Text to read:
** START **

Regulatory Capture in Connecticut, Headed Your Way

 

I’ve written here before about the waaaaaay toooooo coooooozy relationship between Connecticut Governor Dan Malloy and Northeast Utilities, the Hartford-headquartered Fortune 500 company that dominates the highly regulated electricity market in New England (and which has paid mucho dinero over the years to Malloy’s close political allies).

Northeast is the parent company of Connecticut Light & Power, which serves 1.1 million people in Connecticut, including the Hennesseys. Now, from the Department of You Will Pay One Way or the Other comes this jolting bit of news about an impending electricity rate hike in the Nutmeg State:

Connecticut Light & Power is pushing a major change in how it calculates power bills to shore up sales in the face of pressure from energy efficiency, conservation and renewables like rooftop solar. . .

. . . The company’s philosophy behind rates was laid out in testimony by Charles R. Goodwin, director of rates and forecasting for Northeast Utilities Service Company. He said challenges from energy efficiency and distributed generation have caused a downward trend in billed revenue per customer.

** END **

Task data:
** START **

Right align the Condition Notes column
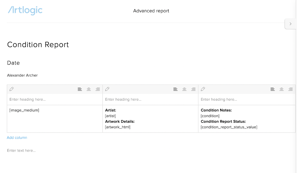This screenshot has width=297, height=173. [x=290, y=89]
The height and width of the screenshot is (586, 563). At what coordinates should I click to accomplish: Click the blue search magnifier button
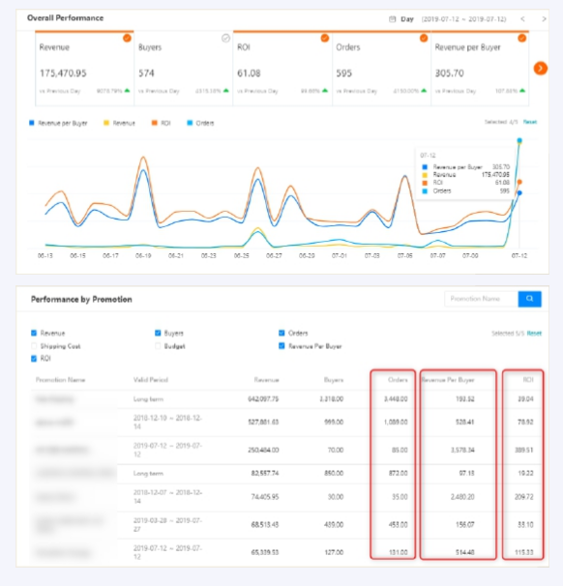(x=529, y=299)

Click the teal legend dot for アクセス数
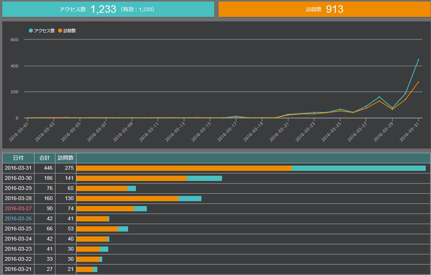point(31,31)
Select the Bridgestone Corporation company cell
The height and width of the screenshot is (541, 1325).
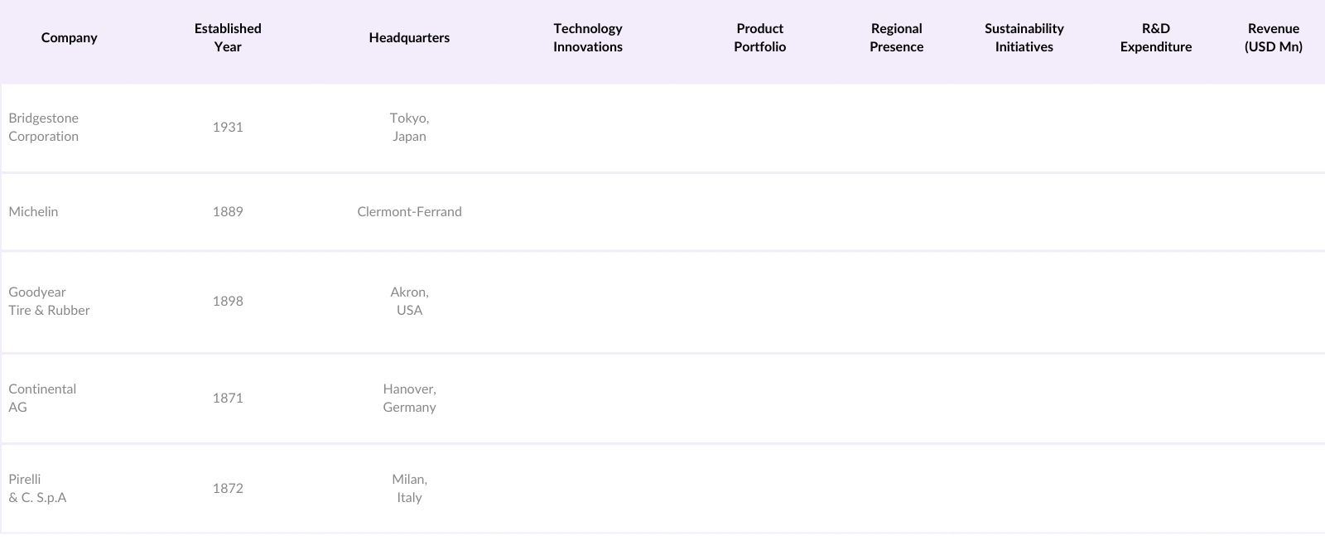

** END **

To-do list:
**a.** According to the piece on regulatory capture in Connecticut, how many people does Connecticut Light & Power serve?
**b.** Copy every one of the entries in Block 1 word for word, leaving the pictures out of your answer.
The text and the entries were drawn from unrelated sources.

Written responses:
**a.** It serves 1.1 million people in Connecticut.

**b.**
Right align the Condition Notes column
This screenshot has width=297, height=173. [x=290, y=89]
The height and width of the screenshot is (586, 563). At what coordinates should I click to accomplish: Click the blue search magnifier button
(x=529, y=299)

Click the teal legend dot for アクセス数
point(31,31)
Select the Bridgestone Corporation company cell
The height and width of the screenshot is (541, 1325).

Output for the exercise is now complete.